The researchers found that those with individualistic (“fend for yourself”) and hierarchical (“resources should be distributed based on geo-political boundaries”) worldview are less likely to respond altruistically in the face of such risk.

In either case, when communicating about a humanitarian crisis, “it is crucial to aim at reducing the perceived social distance between the victims and those who can offer help,” said study author Janet Yang from the University at Buffalo in New York.

When the Ebola epidemic broke out in 2014, many people responded with fear and loathing, calling for travelers from West Africa, including health workers returning from Ebola-affected areas, to be quarantined. Responses to the Syrian refugee crisis bear some of the same hallmarks as the response to the Ebola epidemic.

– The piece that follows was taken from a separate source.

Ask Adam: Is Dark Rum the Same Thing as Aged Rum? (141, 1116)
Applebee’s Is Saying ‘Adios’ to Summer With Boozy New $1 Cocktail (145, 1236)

The new study throws important light on how altruistic behavioural intentions related to the Ebola outbreak were deeply rooted in cultural values and worldviews and emotions, yet also were influenced by the ways in which people dealt with factual risk information related to the outbreak.

To understand US responses to the epidemic, described by the World Health Organization as the largest and most complex Ebola outbreak in history, Yang conducted an experimental survey involving a nationally representative sample of 1,046 US adults, from 18 to 91 years old.

In each condition of the experiment, participants were exposed to a mock-up of New York Times stories, titled “Ebola cases could reach 1.4 million in four months, C.D.C. estimates,” designed to manipulate their perception of risk.

The high-risk version highlighted the fact that the Centers for Disease Control and Prevention (CDC) had confirmed two diagnosed cases of Ebola in the US, whereas the low-risk version omitted this fact.

The studies revealed that factors such as a more individualistic and hierarchical worldview as well as anger about the Ebola outbreak led to less altruistic behavioural intentions among study participants.

Those with a more “solidarist” or “communitarian” view and who felt sad about the epidemic were more likely to express altruistic intentions.

The findings appeared in the journal Risk Analysis.